In 1854 Handt returned to ministering to prisoners as he had done on the Eleanor, in Sydney, at Wellington Valley, and at Moreton Bay. He became pastor at the prison hospital in Geelong where he died at age 70 in July 1863. His communications with the Basel Mission Society consisted of only four letters, one from Wellington Valley in 1835, two from Moreton Bay in 1838 and 1841, and one in 1850 from Balmain.
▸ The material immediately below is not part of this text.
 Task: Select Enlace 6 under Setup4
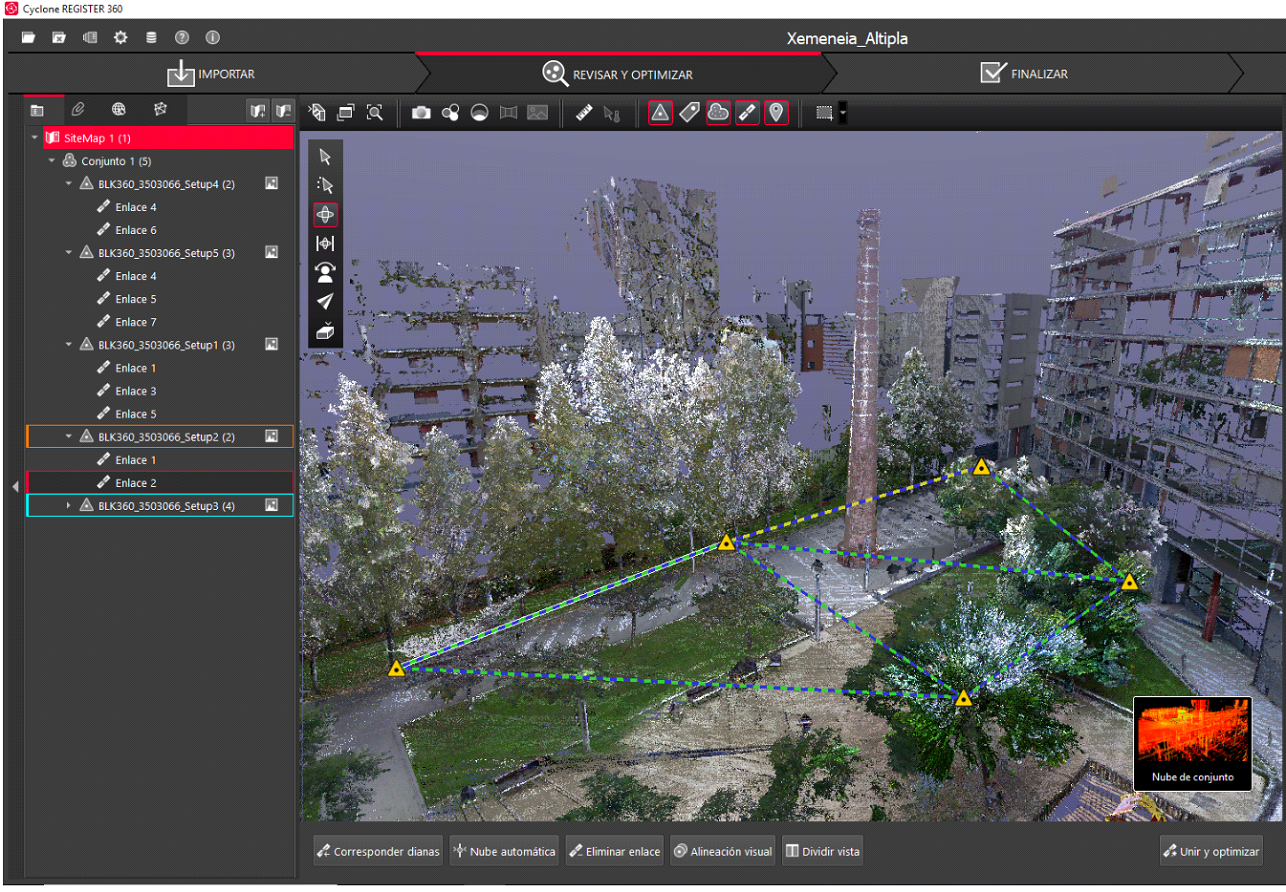point(136,230)
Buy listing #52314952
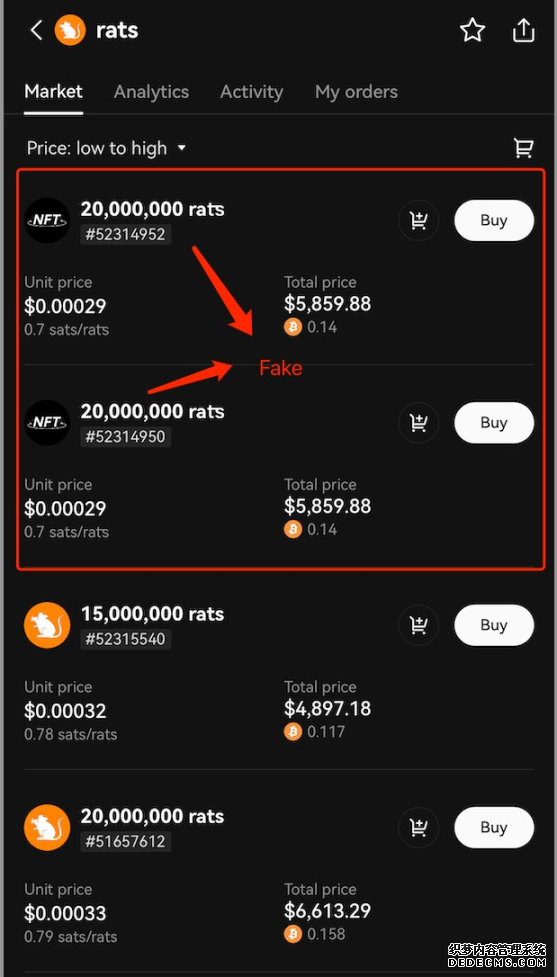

All expressed the disappointment, humiliation, pain and adversity that characterized Handt’s missionary efforts. .[15]

[1] Handt letter to Coates, Missionary House, London, July 1832. The following details are all taken from the correspondence transcribed on WellPro Directory, The Wellington Valley Project, by Hilary Carey and David Andrew Roberts.
[2] Watson diary, 19 November 1833, WellPro Directory.
[3] Handt journal 8 October 1834, WellPro Directory.
[4] Watson diary, 29 July 1834, WellPro Directory.
[5] Handt journal, 18 November 1836, WellPro Directory.
[6] Watson diary, 26 July 1834, WellPro Directory.
[7] Watson diary, February/March 1834, WellPro Directory.
[8] Watson diary, 27-28 April 1833, WellPro Directory.
[9] Handt letter to Basel, 3 February 1836, Basel Archives, Brüderverzeichnis und Personalfaszikel, Akte 58.
[10] O’Keefe, Mamie Convicts at MoretonBay 1824-1859, p. 19.
[11] Handt letter to Inspector Wilhelm Hoffmann at Basel, April 1850, WellPro Directory.
[12] Handt letter to Inspector Wilhelm Hoffmann at Basel, April 1850, WellPro Directory.
[13] Basel Archives, Brüderverzeichnis und Personalfaszikel, Akte 58.
[14] Eipper in Sydney to Comitee in Basel, 27 September 1843 and 6 May 1845, WellPro Directory.
[15]Theile, Otto, One hundred Years of the Lutheran Church in Queensland, Lutheran Church of Australia, Milton, 1938, p. 4; and Basel Archives, Brüderverzeichnis und Personalfaszikel, Akte 58.